EXERCISE
There is material below. Print exactly the lines starting at the line with "You are a computer-use" and ending at the line with "Instruction: Enable the", ends included, and no others.

EXERCISE DATA
= = =

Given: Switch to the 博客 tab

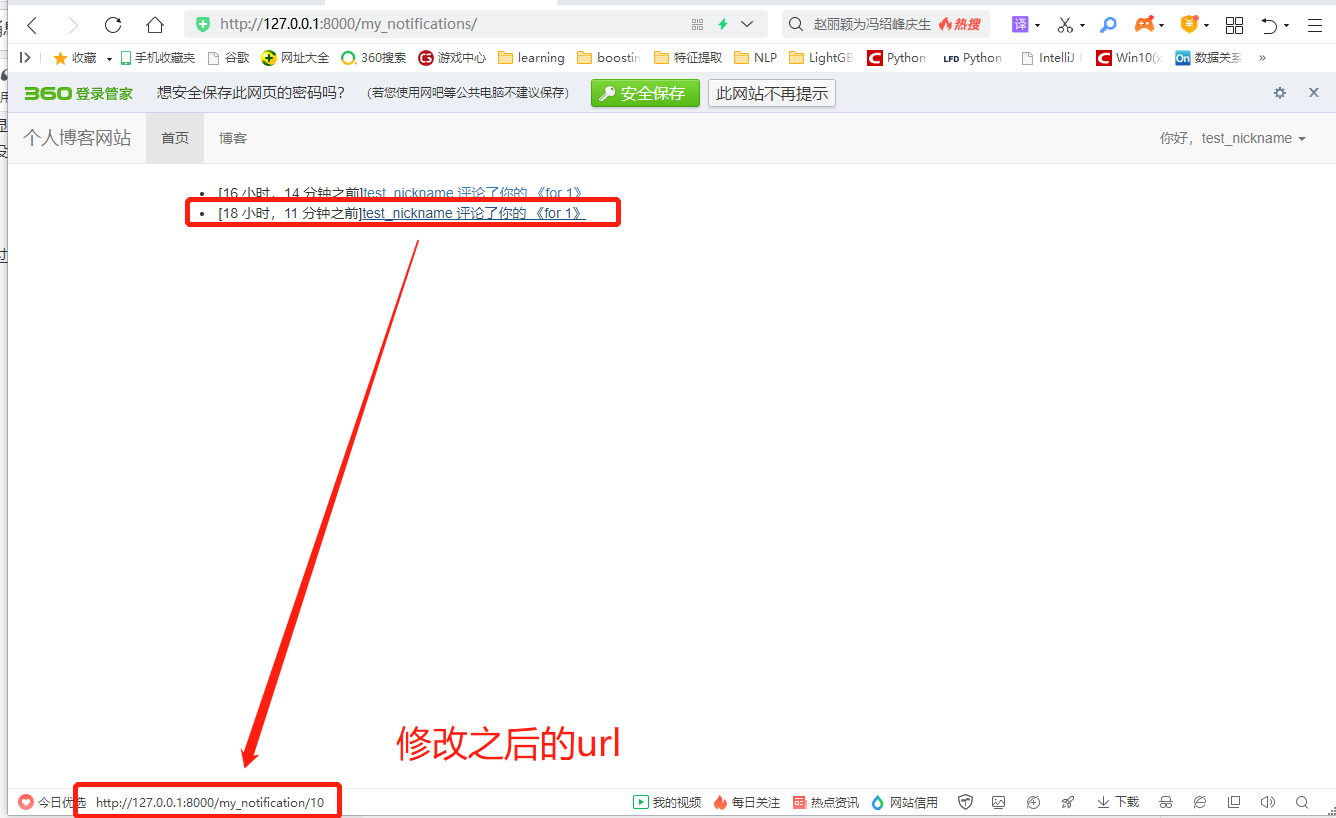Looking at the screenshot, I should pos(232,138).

= = =

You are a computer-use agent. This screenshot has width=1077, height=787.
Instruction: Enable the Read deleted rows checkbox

= = =

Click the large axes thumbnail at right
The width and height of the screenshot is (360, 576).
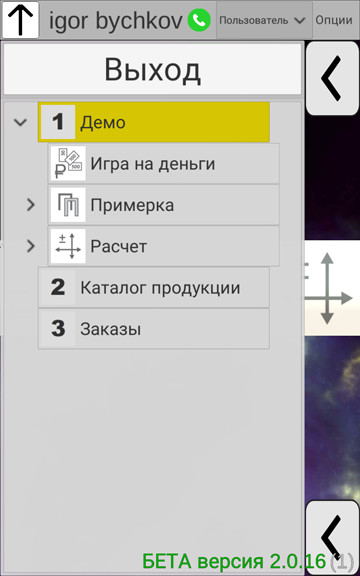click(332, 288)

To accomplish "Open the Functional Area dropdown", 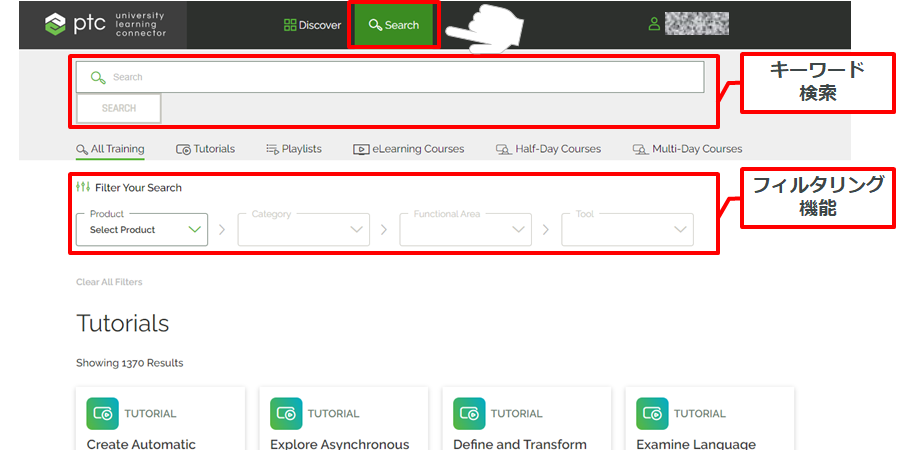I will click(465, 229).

= = =

EXERCISE RESPONSE
You are a computer-use agent. This screenshot has width=1077, height=787.
Instruction: Enable the Read deleted rows checkbox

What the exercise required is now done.